Ever wondered about getting a tattoo? Well, we had a chance to speak with Shipwreck Sean at Kent Liberty Tattoo and asked that, plus a few more questions about the skill and artistry involved in tattooing. He had some particularly good advice about selecting the best artist for you, and dealing with anxiety during the process so you don't have any regrets--or as Sean said, "Remember, it's only permanent."
Tattoos are more commercialized and it’s amazing. Look around and you see tattoos on tv, store advertisements, things you would never see 20 years ago. Before then, tattoos were more hidden and discrete. Tattoos have become more accepted today, which is why they have grown in popularity.

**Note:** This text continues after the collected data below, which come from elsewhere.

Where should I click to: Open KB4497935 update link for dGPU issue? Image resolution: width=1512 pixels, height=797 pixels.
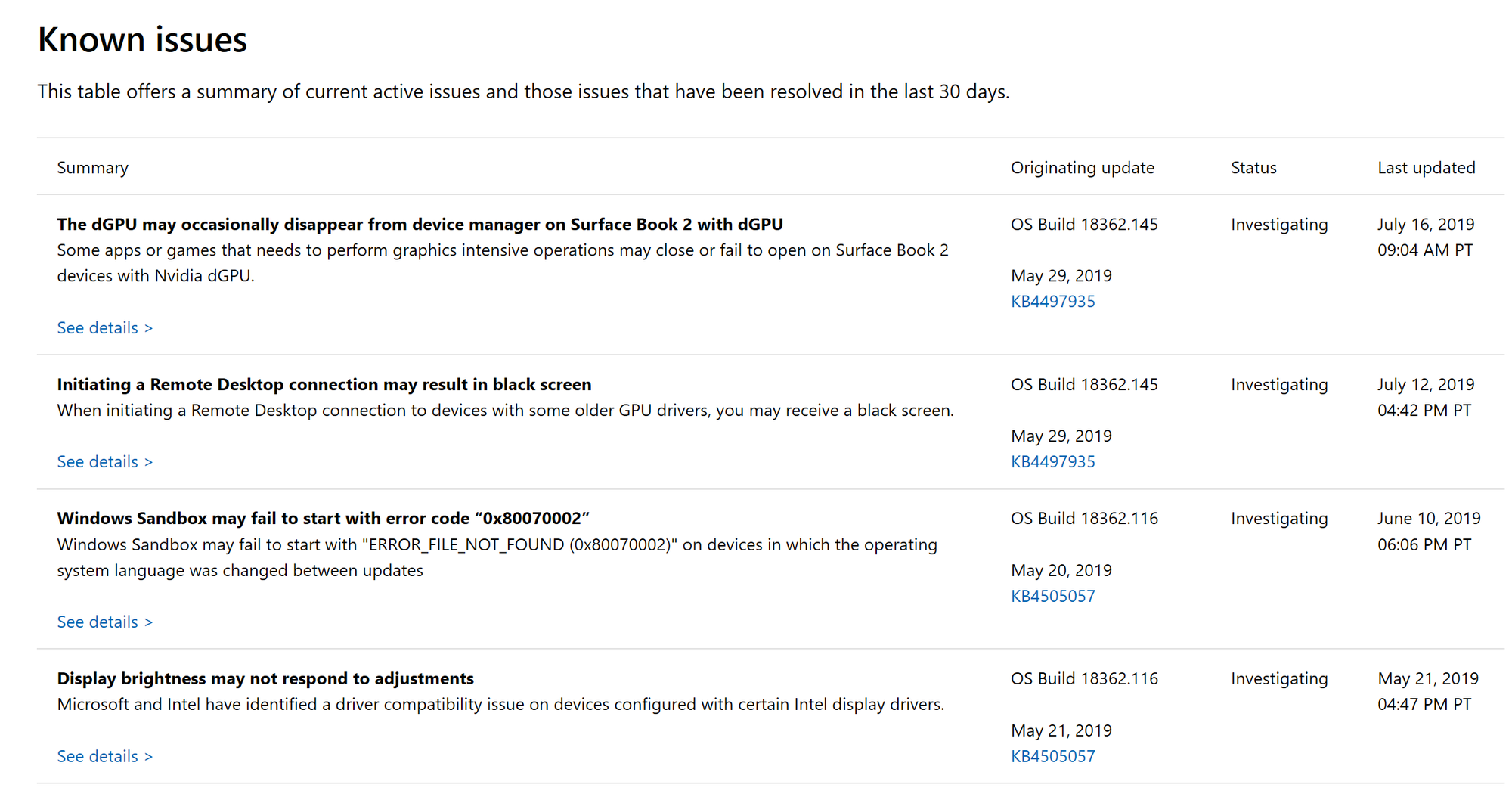click(x=1052, y=301)
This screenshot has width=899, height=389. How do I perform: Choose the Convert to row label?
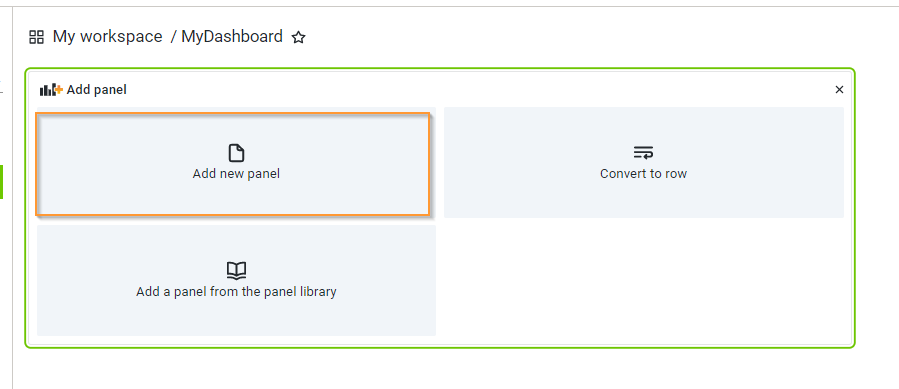[x=643, y=173]
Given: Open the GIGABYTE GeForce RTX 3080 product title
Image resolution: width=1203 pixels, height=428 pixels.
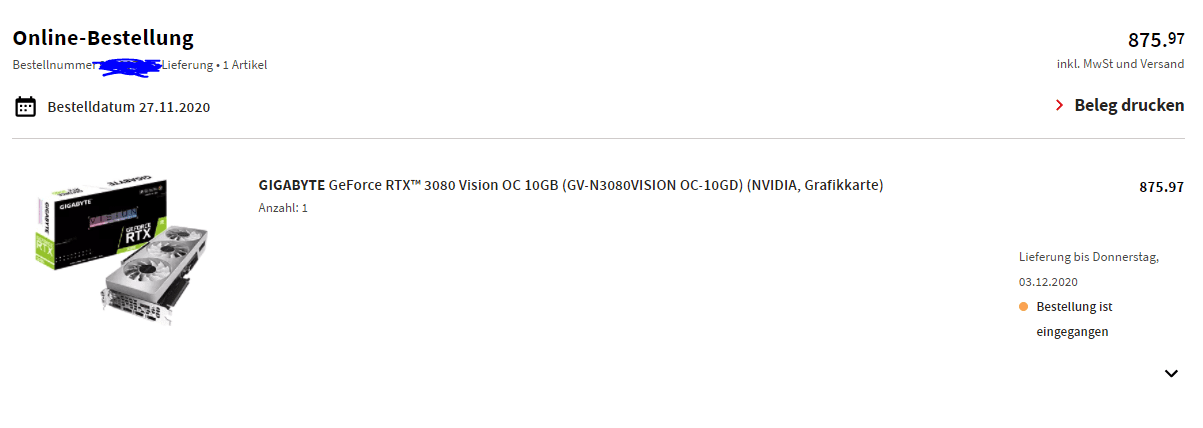Looking at the screenshot, I should click(571, 185).
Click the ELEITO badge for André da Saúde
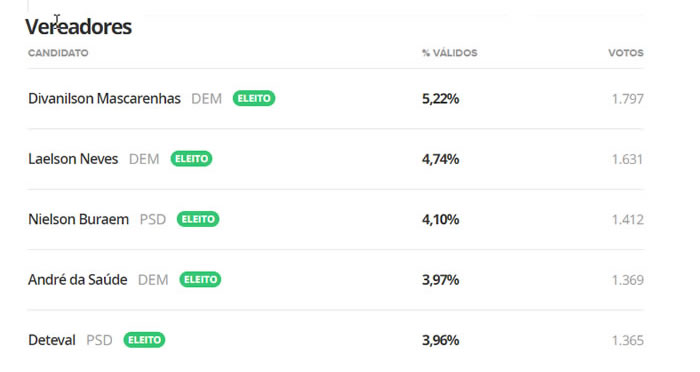Image resolution: width=700 pixels, height=372 pixels. click(x=200, y=280)
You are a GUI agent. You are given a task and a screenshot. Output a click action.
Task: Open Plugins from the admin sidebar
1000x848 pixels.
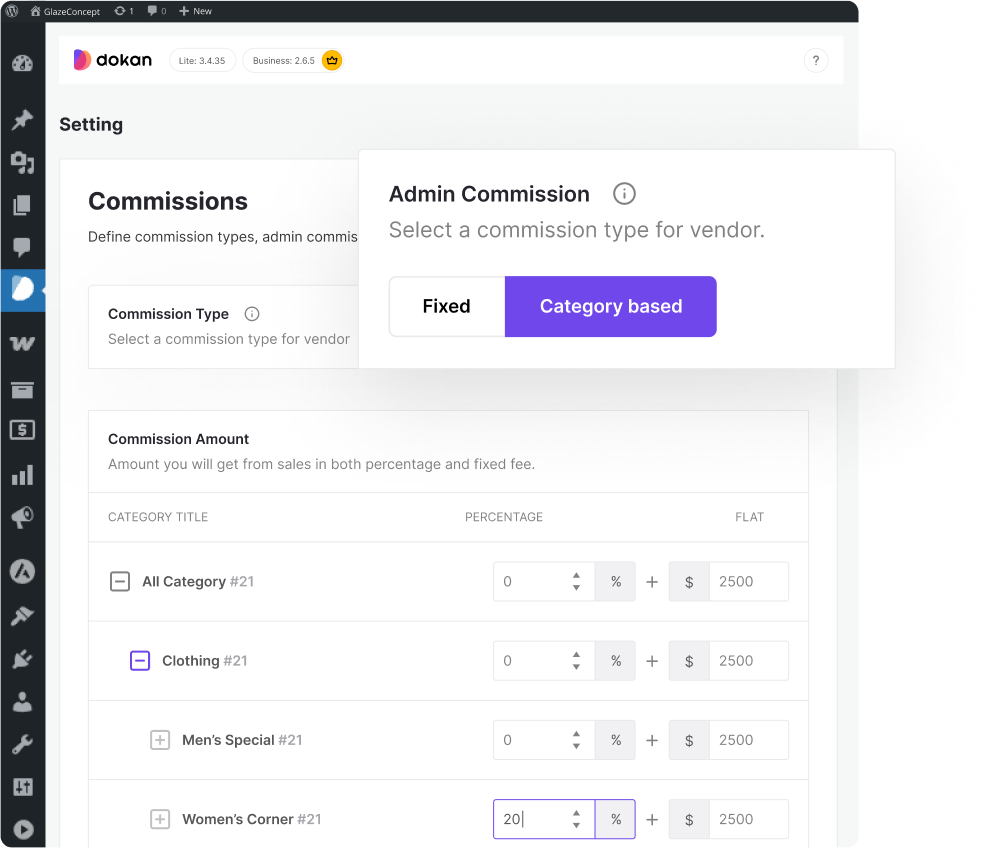(22, 659)
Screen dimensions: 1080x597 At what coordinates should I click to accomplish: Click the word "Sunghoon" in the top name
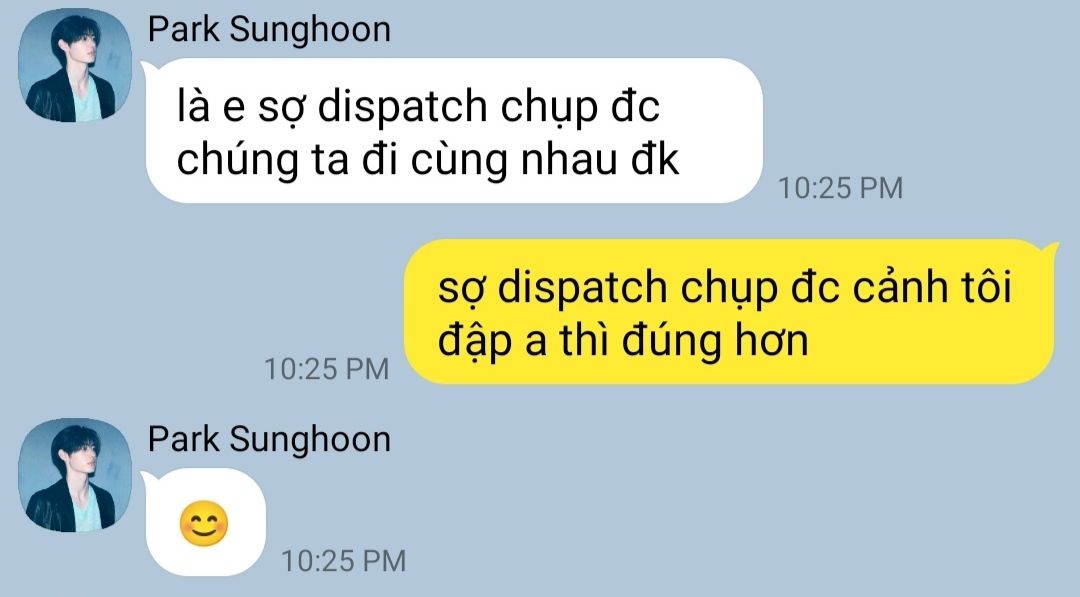point(310,30)
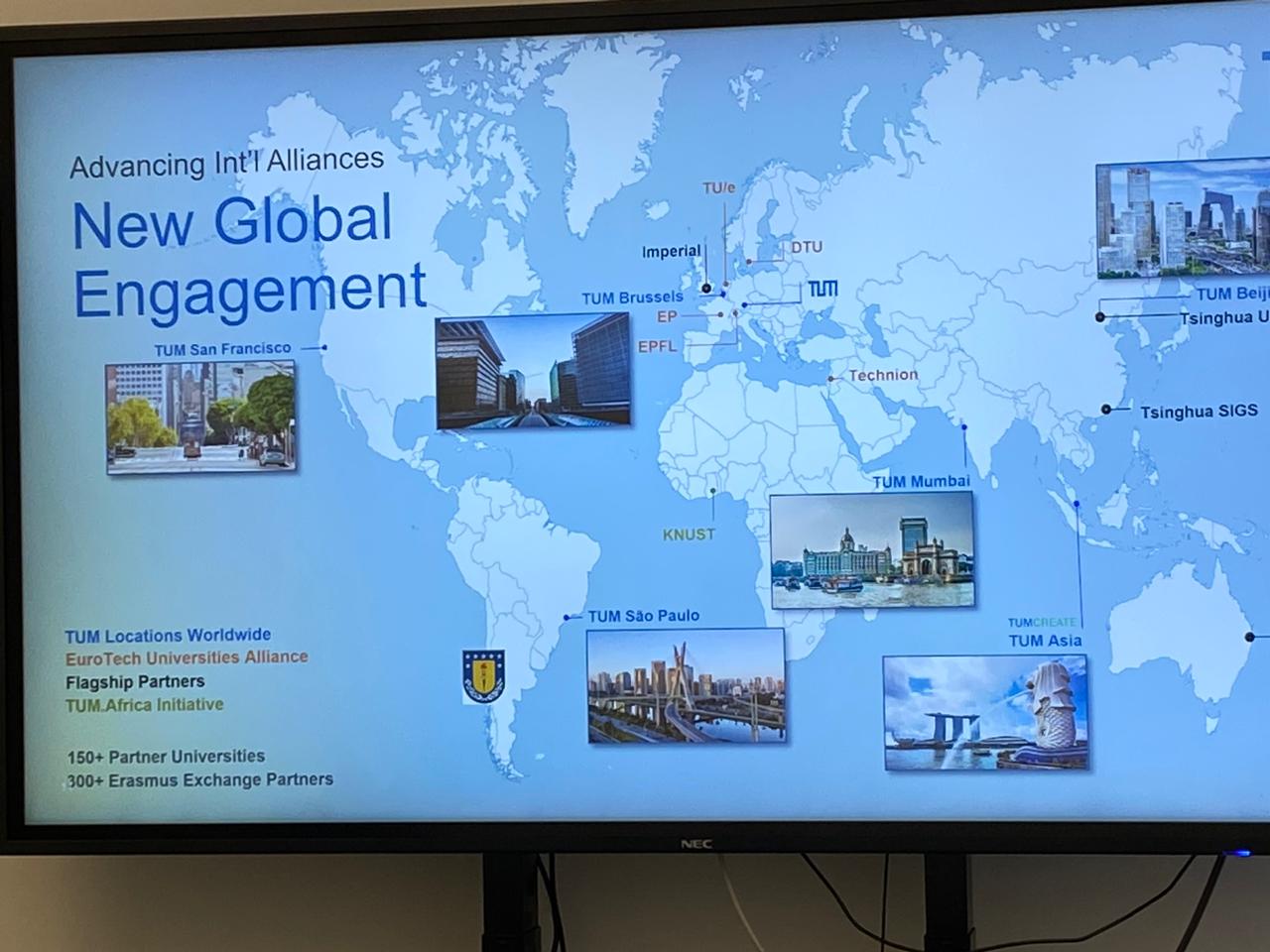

Before COVID (do any of us even remember when that was?), there were health standards in the industry regarding bloodborne exposures. What is typically done to protect customers and technicians from exposures? Do you have licensure, same as beauticians, estheticians, therapists, nurses, etc?
The virus ultimately never changed our industry as far as our procedure policies go. Tattooing guidelines are very standard and strict in every tattoo shop I have ever been to or heard of. Something every tattooer is trained for is not only how to create pieces of art, but how to safely tattoo someone during that process. You want to take care of your clients so they are healthy enough to come back again. Hospital grade disinfectants, training in BBP certifications, proper sharps disposal, most importantly is common sense. Most states do require licenses for tattooing, each state has its own way of rules and regulations for you to be able to tattoo.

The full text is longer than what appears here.